Le programme Hollande aurait pour conséquence de l'abaisser.

Le taux de marge des entreprises mesure la vitalité des entreprises, c'est-à-dire leur faculté de dynamisme et de création d'emplois. En termes généraux, il s'agit de l'EBE (excédent brut d'exploitation), lui-même égal à la VA (valeur ajoutée) diminuée des salaires chargés et des impôts sur la production. Relever le taux de marge est une clé essentielle de la diminution du chômage. Or la récente note de conjoncture de l'INSEE de mars 2012 nous apprend que le taux de marge des entreprises françaises a atteint fin 2011 un plus bas historique (en 2011, 305 milliards d'EBE pour une VA de 1008 milliards).

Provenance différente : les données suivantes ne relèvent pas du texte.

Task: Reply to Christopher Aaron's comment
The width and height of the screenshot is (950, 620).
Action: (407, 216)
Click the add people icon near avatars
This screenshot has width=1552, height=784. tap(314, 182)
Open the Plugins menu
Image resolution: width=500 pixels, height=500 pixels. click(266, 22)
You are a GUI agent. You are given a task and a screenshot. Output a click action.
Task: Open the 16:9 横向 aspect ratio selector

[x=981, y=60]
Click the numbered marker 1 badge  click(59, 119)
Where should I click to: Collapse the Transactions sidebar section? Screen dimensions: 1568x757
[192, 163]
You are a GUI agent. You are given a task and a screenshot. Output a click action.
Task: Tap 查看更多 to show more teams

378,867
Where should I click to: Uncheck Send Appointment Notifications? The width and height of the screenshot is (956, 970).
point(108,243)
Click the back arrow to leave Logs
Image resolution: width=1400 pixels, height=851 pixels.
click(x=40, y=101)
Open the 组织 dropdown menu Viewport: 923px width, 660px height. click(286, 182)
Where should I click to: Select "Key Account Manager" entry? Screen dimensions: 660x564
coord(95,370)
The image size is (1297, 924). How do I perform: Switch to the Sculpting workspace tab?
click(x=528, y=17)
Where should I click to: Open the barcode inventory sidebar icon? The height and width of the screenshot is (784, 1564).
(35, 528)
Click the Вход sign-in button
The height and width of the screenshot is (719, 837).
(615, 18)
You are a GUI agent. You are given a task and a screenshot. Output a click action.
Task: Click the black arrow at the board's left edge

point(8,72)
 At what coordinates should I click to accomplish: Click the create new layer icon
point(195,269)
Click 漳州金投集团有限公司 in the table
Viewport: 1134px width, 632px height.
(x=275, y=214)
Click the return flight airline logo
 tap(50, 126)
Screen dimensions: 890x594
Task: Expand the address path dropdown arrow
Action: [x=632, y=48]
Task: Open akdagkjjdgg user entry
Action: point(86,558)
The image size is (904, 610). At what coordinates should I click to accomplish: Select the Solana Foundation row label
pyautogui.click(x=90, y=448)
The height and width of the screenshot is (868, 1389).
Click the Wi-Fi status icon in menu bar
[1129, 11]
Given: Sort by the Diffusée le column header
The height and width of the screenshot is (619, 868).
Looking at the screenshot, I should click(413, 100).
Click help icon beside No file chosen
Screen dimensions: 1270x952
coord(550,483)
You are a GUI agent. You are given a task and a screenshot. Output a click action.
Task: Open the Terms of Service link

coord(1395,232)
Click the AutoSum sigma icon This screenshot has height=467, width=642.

L'amélioration de ce taux de marge suppose de baisser les impôts sur la production et le coût du travail. C'est malheureusement tout le contraire qui nous est proposé en particulier par le programme du candidat socialiste.

Le 28 mars, l'INSEE a précisé ainsi son chiffrage : « En moyenne sur l'année, l'accélération de la valeur ajoutée (+3,7 %, en valeur après +1,9 %), a été compensée par le dynamisme des rémunérations (+4,4 % après +2,1 %) et des autres impôts sur la production qui ont rebondi après la suppression de la taxe professionnelle en 2010 (+8,8 % après –2,5 %). Au total l'EBE augmente peu, bien moins que la valeur ajoutée, si bien que le taux de marge des SNF baisse, à 29,1 % en 2011 après 30,1 % en 2010, atteignant son plus bas niveau depuis 1985 ».

La faiblesse du taux de marge des entreprises françaises, mise en évidence par l'INSEE, est plus significative encore dans le cadre d'une comparaison internationale, ce que les tableaux ci-dessous montrent clairement depuis de nombreuses années (évolution 2000-2008).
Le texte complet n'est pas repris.